Bob looks over at him, grateful. “Yeah, pro’bly,” he says. Art Therapy creates strange bedfellows.
There is a tense silence, then they all look at me. Crap. I’d hoped we’d run out of time before we did me. The Batman drama was making it look possible. I look up at the clock in spite of myself. Four more hours to go, Kris. I pick my drawing up off the floor and spread it out on the desks.
It’s difficult to see the tiny blowfish in such a huge expanse of white. Golden Eagle, Metamorphosis, Amoeba and Bob all stare at my dumb, little fish.
“Who are you?” Amoeba asks me.
“I guess I’m a…blowfish,” I say, looking down at the pathetic blue dot.

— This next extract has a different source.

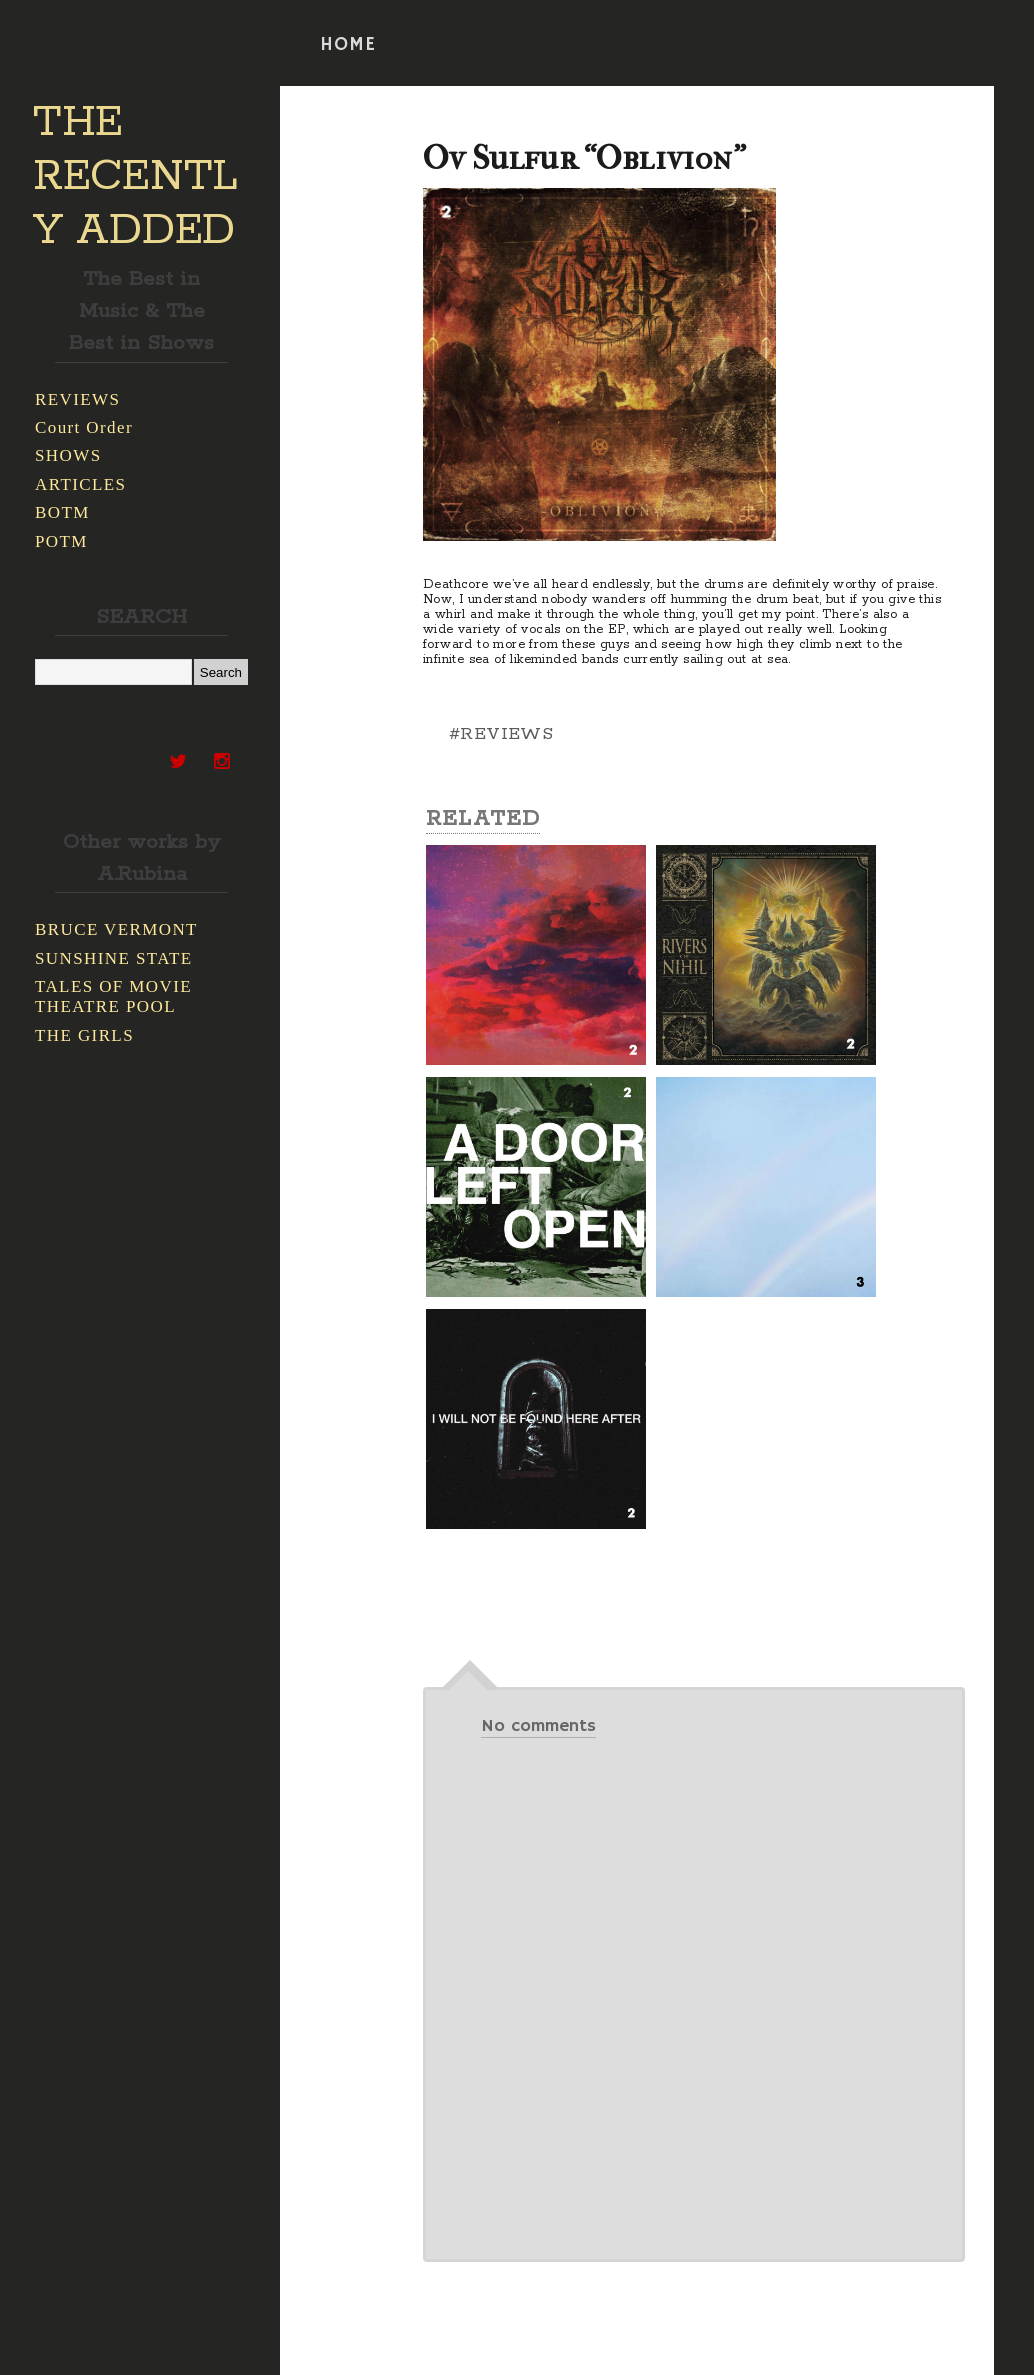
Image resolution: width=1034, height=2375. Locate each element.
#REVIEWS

Metamorphosis cocks her head to the side, trying to understand. “Where do you live?” she asks. “What are your immediate goals?”
I think for a second. “I live underwater.” I can’t think of any pressing mission I might take on in the form of a blowfish with a horn on its head.
They all look from the drawing to me. Bob says to Golden Eagle, “Aren’t those things poisonous?”
Golden Eagle nods. “I think so. If you eat them.”
“Do they bite?” asks Bob. “Do they got that kinda poison?”
“No, I don’t think they’re aggressive.”
“Not like a piranha.”
“No.”
“Those things’re nasty,” says Bob.
“Yeah,” says Golden Eagle.
I wonder if I can sit down yet. I begin lowering myself into my seat when Metamorphosis sticks out a hand and pokes at the blowfish violently and repeatedly. I stand back up. Her shiny red nails strike angrily at the little fish. “It! Makes! Me! Sad!” she says shrilly, punctuating each syllable with a jangly blow to the paper, “that you live in a sea of nothingness, with no immediate goals, no friends and nothing to eat!”
“Do I?” I ask, looking at my drawing. Maybe there’s an orchard nearby.
Amoeba heartily agrees. “I feel sad, too,” she says.
Bob and Golden Eagle look sympathetic. Golden Eagle says, “Some people are natural loners.”